Dün yayımlanan nisan ayı IMF Dünya Ekonomik Görünüm Rapora göre Türkiye cari açıkta 2010’da dünya 15’incisi *. Yine aynı rapora göre IMF, 2011 için Türkiye’nin cari açığını milli gelirin %8’ine yükseleceğini ,2012 ve 2016 için sırasıyla 8.2 –8.4 olarak tahmin etmiş ,bu hızla önümüzdeki yıl cari açıkta bu yılki onbeşincilik ünvanını 2011 de ilk 10’a girerek yenileriz ki ilk onda olan ülkeleri dünya haritasında bulmak epeyce zor. Geçen senenin %126,7 üzerinde olan cari açığımız özellikle enerji maliyetleri sebebiyle daha da artacak gibi ,İhracatın ithalatı karşılama oranı ise; geçen sene şubat ayında %70,2 iken, bu yılın aynı ayında şu an %57,7’ye gerilemiş durumda .

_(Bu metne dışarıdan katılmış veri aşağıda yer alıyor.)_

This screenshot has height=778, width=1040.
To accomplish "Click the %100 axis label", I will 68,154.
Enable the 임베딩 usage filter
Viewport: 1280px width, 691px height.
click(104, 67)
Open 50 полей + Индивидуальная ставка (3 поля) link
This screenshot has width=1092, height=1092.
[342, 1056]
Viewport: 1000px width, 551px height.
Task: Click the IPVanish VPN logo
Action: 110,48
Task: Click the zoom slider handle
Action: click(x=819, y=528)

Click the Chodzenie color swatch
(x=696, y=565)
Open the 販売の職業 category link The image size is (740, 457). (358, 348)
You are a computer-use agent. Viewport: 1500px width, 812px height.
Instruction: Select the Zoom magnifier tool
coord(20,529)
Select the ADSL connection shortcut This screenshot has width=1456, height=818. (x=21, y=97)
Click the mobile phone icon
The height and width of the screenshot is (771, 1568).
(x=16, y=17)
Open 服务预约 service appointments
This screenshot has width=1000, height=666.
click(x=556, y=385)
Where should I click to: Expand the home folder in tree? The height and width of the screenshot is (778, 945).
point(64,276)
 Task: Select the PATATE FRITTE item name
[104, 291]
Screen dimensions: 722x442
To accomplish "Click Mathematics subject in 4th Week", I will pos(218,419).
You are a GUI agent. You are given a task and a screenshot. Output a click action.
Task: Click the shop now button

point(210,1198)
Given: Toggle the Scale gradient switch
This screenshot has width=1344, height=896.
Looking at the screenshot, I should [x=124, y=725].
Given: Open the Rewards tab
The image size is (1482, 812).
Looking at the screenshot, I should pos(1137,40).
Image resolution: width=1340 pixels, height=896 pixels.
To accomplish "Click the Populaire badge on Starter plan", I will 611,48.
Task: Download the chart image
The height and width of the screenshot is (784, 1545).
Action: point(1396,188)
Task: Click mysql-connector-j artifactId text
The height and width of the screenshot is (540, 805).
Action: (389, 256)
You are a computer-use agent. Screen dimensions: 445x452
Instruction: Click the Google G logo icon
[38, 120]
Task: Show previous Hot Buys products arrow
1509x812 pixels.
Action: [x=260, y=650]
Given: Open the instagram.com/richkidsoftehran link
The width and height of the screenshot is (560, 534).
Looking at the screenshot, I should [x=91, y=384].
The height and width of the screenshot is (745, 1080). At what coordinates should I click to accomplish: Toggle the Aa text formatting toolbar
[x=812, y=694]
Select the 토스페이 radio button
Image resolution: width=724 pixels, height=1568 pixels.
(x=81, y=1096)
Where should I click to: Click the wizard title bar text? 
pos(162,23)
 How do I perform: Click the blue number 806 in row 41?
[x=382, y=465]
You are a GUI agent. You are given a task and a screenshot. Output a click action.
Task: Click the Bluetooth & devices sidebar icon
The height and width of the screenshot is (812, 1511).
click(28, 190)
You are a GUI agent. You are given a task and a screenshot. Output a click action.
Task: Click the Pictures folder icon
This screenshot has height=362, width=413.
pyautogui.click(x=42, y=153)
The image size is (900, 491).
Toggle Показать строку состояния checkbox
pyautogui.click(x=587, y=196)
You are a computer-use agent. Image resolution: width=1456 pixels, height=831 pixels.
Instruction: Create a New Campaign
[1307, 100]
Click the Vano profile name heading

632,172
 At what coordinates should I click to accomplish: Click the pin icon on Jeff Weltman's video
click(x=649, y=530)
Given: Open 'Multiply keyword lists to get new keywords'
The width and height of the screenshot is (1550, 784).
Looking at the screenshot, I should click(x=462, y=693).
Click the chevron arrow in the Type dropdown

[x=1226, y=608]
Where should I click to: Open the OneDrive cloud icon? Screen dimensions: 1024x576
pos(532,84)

İhracatın ithalatı karşılama oranı Türkiye’nin kronikleşmiş sorunudur denilebilir ,fakat 1994 ve 2001 krizleri dahil görülmemiş seviyelerdeyiz. Pollyannacılık oynarsak bardağın dolu tarafı, önümüzdeki dönemlerde üretimde bir artış beklememiz ve ithalattaki ara malların ürüne dönüşeceği varsayımı altında olumlu düşüncemizi korumamız olurdu ,gerçekçi yada bardağın boş tarafından bakarsak ta ülke olarak üretimden çıkıyoruz ve Türk üreticiler artık ürünleri yurtiçinde yüksek maliyetle yaptırmak yerine, yurtdışından alıma yöneliyorlar gerçeğini akıllardan çıkarmamak gerekir.
hocam tebrikler .teşekkürler .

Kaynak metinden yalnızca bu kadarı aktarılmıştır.